Between 2005 and 2008 conventional oil production ceased to grow, .. — ” Global Witness Foundation ‘”2009
A global peak is inevitable. The timing is uncertain, but the window is rapidly narrowing.” UK Energy Research Centre -2009
The next five years will see us face — the oil crunch.” UK Industry Taskforce on Peak Oil and Energy Security ‘”2009
While there is no agreement yet on the exact date that world oil production will peak, the degree of consensus among them is quite remarkable. Out of 21 studies, the statistical mean date is 2013 (excluding some of the biased oil company estimates), suggesting that the world may be facing shortfalls much sooner than expected.
Recently, CNN and Britain’s Independent also point out the reality of Peak Oil, acknowledging that world oil and gas reserves are as much as 80% less than predicted.
At a current average global consumption growth rate of 2% annually (1995-2005), by 2025 the world will need 50% more oil (120 mbd), and the International Energy Agency (IEA) admits that Saudi will have to double oil production to achieve this. And that’s not even taking into account that 80% of the world is only just starting to use oil & gas
Based on Simmon’s analysis, sudden and sharp oil production declines could happen at any time. Even under the most optimistic scenario, Saudi Arabia may be able to maintain current rates of production for several years, but will not be able to increase production enough to meet the expected increase in world demand. There is no likely scenario that some new frontier can replace Middle East oil declines.
Senior Saudi energy officials have privately warned US and European counterparts that Opec would have an “extremely difficult time” meeting demand. Saudi Arabia calculates there is a 4.5m b/d gap between what the world needs and what the kingdom can provide. Repeated promises for increases in production have consistently failed to materialize.
‘Era of Easy Oil is Over’
Exxon Mobil Corporation, one of the world’s largest publicly owned petroleum companies, is the most forthright of the major oil companies having had the courage and honesty to quietly publish the declining discovery trend, based on sound industry data with reserve revisions properly backdated.

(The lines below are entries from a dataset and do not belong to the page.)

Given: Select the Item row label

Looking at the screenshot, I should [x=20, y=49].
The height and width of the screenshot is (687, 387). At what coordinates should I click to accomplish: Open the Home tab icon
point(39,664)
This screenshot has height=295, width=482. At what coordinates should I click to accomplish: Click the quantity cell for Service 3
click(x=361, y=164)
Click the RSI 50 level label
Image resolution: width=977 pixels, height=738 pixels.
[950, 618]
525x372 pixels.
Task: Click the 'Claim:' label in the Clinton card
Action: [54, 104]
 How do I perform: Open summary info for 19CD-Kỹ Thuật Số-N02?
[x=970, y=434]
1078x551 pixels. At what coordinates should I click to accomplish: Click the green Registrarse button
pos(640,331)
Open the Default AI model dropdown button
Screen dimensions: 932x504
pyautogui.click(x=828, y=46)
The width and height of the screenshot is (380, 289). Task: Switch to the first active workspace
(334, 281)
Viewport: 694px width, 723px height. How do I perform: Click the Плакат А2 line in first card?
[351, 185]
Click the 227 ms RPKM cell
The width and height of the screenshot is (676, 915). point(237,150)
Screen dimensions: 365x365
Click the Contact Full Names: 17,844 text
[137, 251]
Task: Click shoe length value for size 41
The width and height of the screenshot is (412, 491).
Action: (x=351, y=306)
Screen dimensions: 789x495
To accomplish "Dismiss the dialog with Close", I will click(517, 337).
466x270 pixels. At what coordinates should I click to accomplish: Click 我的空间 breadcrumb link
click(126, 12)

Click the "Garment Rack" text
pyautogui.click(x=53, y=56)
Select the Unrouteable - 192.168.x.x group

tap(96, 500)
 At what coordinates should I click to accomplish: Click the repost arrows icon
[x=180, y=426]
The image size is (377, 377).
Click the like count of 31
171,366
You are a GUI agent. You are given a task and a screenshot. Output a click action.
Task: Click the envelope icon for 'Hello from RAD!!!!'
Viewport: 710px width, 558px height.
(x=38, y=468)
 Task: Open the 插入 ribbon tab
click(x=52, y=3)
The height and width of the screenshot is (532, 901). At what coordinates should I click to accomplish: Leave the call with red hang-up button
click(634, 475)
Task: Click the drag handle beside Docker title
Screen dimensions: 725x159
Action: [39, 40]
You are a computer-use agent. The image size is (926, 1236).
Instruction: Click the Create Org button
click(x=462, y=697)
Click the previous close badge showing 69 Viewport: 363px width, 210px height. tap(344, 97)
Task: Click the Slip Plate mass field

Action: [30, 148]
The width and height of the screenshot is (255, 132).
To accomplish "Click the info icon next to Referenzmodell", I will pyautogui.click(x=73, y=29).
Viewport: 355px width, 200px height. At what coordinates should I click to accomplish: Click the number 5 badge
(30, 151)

Furthermore, the company is running page-size advertisements in European papers stressing the immense challenges to be faced in meeting future energy demand, hinting that the challenges might not be met despite its considerable expertise. Chevron recently joined their campaign publishing an advertisement in national newspapers stating that the ‘Era of Easy Oil is Over’
The arrival of Peak Oil may be slightly delayed if worldwide demand for oil would fall. A global recession can hit demand for oil based products, independent of oil prices and is likely to be triggered by the global real estate bubble. If that bubble would burst, the loss of paper wealth would have a devastating effect on consumer spending and GDP. This would result in spare capacity building up again. Furthermore, the high price of crude itself can dampen demand. This problem is particularly noticeable in governments offering energy subsidies. This decreased consumption is not so obvious in cash-rich nations such as the USA or the EU, but it is there in a smaller measure. Nevertheless, this dampening adjustment would only be short lived and simply postpone the inevitable, only ensuring a steeper and more uncontrollable decline, but I acknowledge the possibility.